Consigne>
Recopiez sans rien changer la partie de l'extrait sur la visite de François à Rome III qui commence par "Selon ce qui" et va jusqu'à "de Radio Vatican.".

Hier, François, à Rome III; en 2008, Benoît XVI à La Sapienza. Aldo Maria Valli réagit à la différence (abyssale) dans l'accueil et dans le message (18/2/2017)

Hier, François s'est rendu en visite dans l'une des Universités romaines, accueilli apparemment avec enthousiasme, en particulier par les étudiants.
Selon ce qui est désormais une habitude pour lui, il n'a pas prononcé le discours préparé (qui avait sans doute été écrit dans les Bureaux de la Curie), préférant échanger a braccio avec son jeune public. Dans ce discours "écrit", qu'on peut pour le moment lire seulement en italien sur le site du Vatican, mais qui est disponible en français dans la traduction de Zenit (qui prend bien soin de préciser que le discours a été «écrit par le Pape François»!), le mot "Jésus" apparaissait deux fois. Dans la harangue effectivement prononcée, toute référence à Jésus a disparu. On peut en lire une synthèse (en français) sur le site de Radio Vatican.

La visite ne peut manquer de faire remonter à la mémoire le triste épisode de la visite empêchée de Benoît XVI à la bien mal nomméee Université romaine de La Sapienza en janvier 2008.

Données>
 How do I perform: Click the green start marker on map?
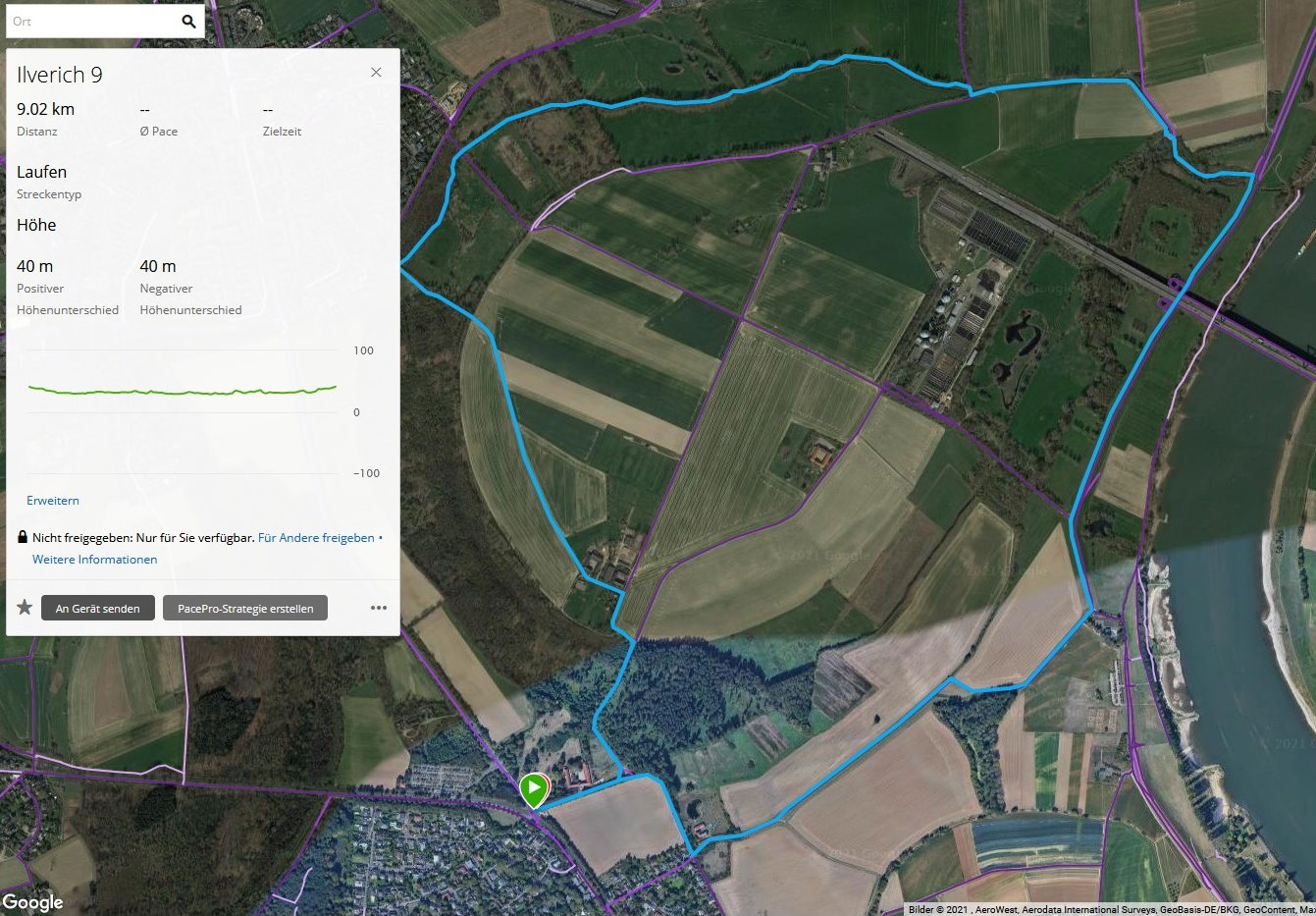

Bonne réponse>
Selon ce qui est désormais une habitude pour lui, il n'a pas prononcé le discours préparé (qui avait sans doute été écrit dans les Bureaux de la Curie), préférant échanger a braccio avec son jeune public. Dans ce discours "écrit", qu'on peut pour le moment lire seulement en italien sur le site du Vatican, mais qui est disponible en français dans la traduction de Zenit (qui prend bien soin de préciser que le discours a été «écrit par le Pape François»!), le mot "Jésus" apparaissait deux fois. Dans la harangue effectivement prononcée, toute référence à Jésus a disparu. On peut en lire une synthèse (en français) sur le site de Radio Vatican.